If you are building or maintaining an Indian government website, portal, or app, accessibility cannot be reduced to a Lighthouse score.
GIGW 3.0 accessibility testing needs a mix of automated checks, manual review, assistive technology checks, document review, and evidence that remediation teams can act on.
1. Build the scope list first
Before testing, list the real assets.
- Public pages.
- Login and authenticated areas.
- Search and filter pages.
- Forms and validation states.
- Upload, download, and payment flows.
- Mobile app screens.
- PDFs and scanned documents.
- Videos and audio.
- Grievance and contact workflows.
This prevents the common problem where only the public homepage is tested.
2. Use automated checks as the first pass
Automated tools are useful for common failures:
- Missing accessible names.
- Some colour contrast issues.
- Duplicate IDs.
- Obvious ARIA problems.
- Missing document language.
- Empty headings or buttons.
But they are not enough. They cannot prove task completion.
3. Manually test keyboard behavior
Keyboard testing should include:
- Tab sequence.
- Shift+Tab sequence.
- Enter and Space activation.
- Escape behavior in dialogs.
- Focus trapping where appropriate.
- No accidental keyboard traps.
- Visible focus on every interactive element.

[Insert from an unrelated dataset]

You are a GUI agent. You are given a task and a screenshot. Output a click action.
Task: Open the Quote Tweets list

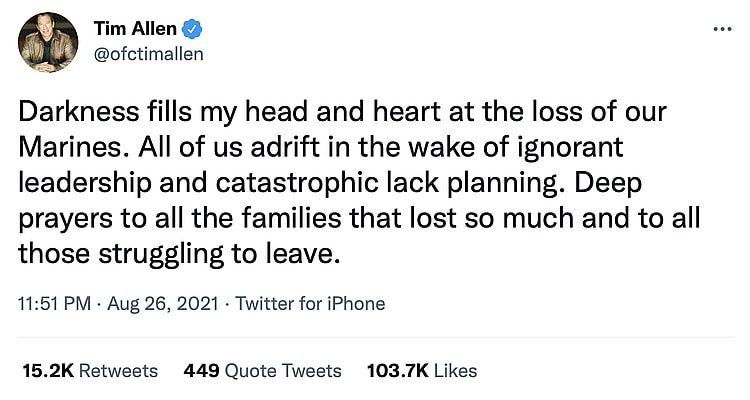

Custom controls need extra attention because native behavior is often lost when teams recreate UI components.
4. Test forms with real errors
Forms need more than labels.
Check:
- Required field indication.
- Label association.
- Help text association.
- Error message association.
- Summary and inline error behavior.
- State changes after submission.
- Timeout and session handling.
- OTP, CAPTCHA, and verification alternatives.
Use realistic data so validation states appear.
5. Review documents separately
PDF and document accessibility needs its own pass.
Check tags, reading order, headings, table structure, link text, alt text, document language, title metadata, and form fields. If a file is scanned, OCR alone is not enough. The document still needs semantic structure.
6. Test mobile and app behavior
For responsive pages and apps, test with platform accessibility settings.
- Screen reader order.
- Text scaling.
- Display scaling.
- Orientation changes.
- Touch target spacing.
- Gesture alternatives.
- Control name, role, state, and value.
Government app flows often fail here because desktop assumptions do not transfer cleanly to mobile.
7. Write findings developers can close
A useful issue includes:
- Location.
- Steps to reproduce.
- Expected behavior.
- Actual behavior.
- User impact.
- WCAG or GIGW mapping.
- Severity.
- Fix guidance.
- Retest note.
If a developer cannot reproduce the issue, the report is not ready.
Conclusion
GIGW 3.0 accessibility testing should be practical, not ceremonial.
Start with scope, combine automated and manual testing, include documents and apps, write actionable findings, and retest fixes with evidence.